Recovery 'will not end job drought'
The Government has been urged to tackle the UK's "structural jobs deficit" after a leading business group warned that deep-rooted problems would not be solved by the economic recovery.
The CBI said the decade of growth before the recession masked "entrenched" problems, including long-term unemployment and inactivity, high dependency on public sector jobs, and "serious" skills shortages.
A study of future employment trends suggested that the labour market divisions will deepen, with highly-skilled jobs expected to be most in demand in London and the South East, said the CBI.
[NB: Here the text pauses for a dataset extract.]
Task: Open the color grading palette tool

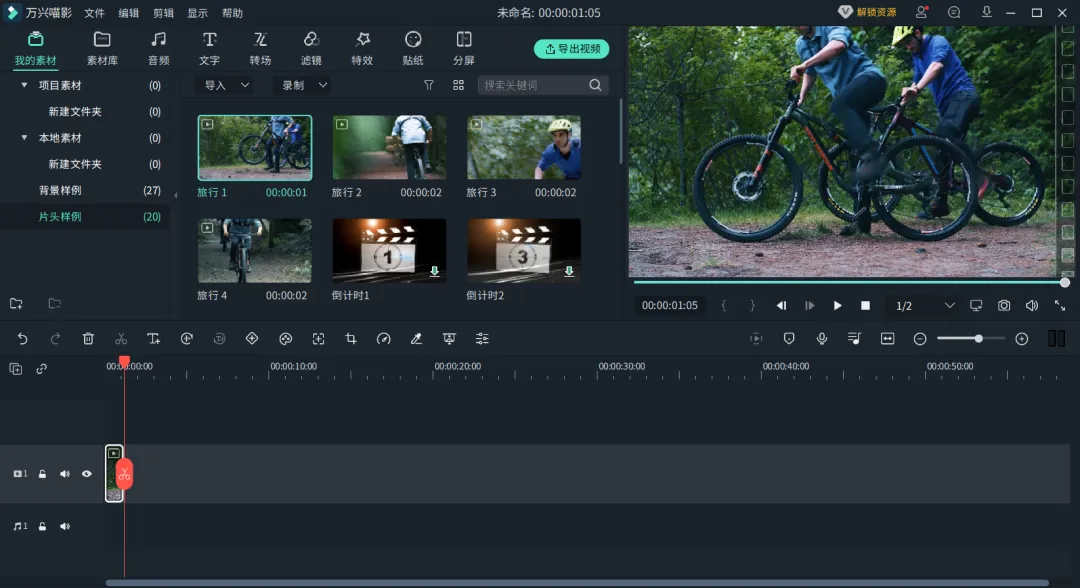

Director-general John Cridland said: "The boom years before the recession masked the extent of deep-rooted problems in parts of the labour market, including long-term unemployment and an unhealthy dependency on the public sector. These problems will not disappear with the economic recovery and left unchecked will have grave social and economic consequences.
"Only private sector growth can create the jobs we need and we must ensure the fruits of recovery are felt in every region. We need to get the UK working and that is going to require fresh thinking and innovative solutions."
Latest unemployment figures will be published on Wednesday, and the CBI said it expects the current total of 2.46 million to continue rising through 2011, peaking at 2.6 million, before edging lower next year.
The CBI said long-term unemployment and economic inactivity had been hidden by the cyclical rise and fall in employment, pointing out that 1.4 million people on out of work benefits had been receiving them for nine out of the last 10 years. The business group added that youth unemployment had risen "significantly" since the start of the recession, with 935,000 people aged between 16 and 24 now out of work.
Public sector dependency was particularly high in Wales, parts of Scotland, Northern Ireland, the North East and Merseyside, but less so in Cumbria, the Midlands and the south of England, said the CBI report.
A Department for Business spokesman said: "Our economic priority is strong, sustainable and balanced growth that is more evenly shared across the country and between industries. With major commitments last week from Nissan and BMW we are seeing signs of successful rebalancing of the economy towards exports and manufacturing.
"We also launched the second stage of our plan for growth last week. There will be an intensive programme of engagement with business over the coming months as we develop a radical programme of reforms and action plans for growth in areas like skills, the rural economy and medium sized businesses."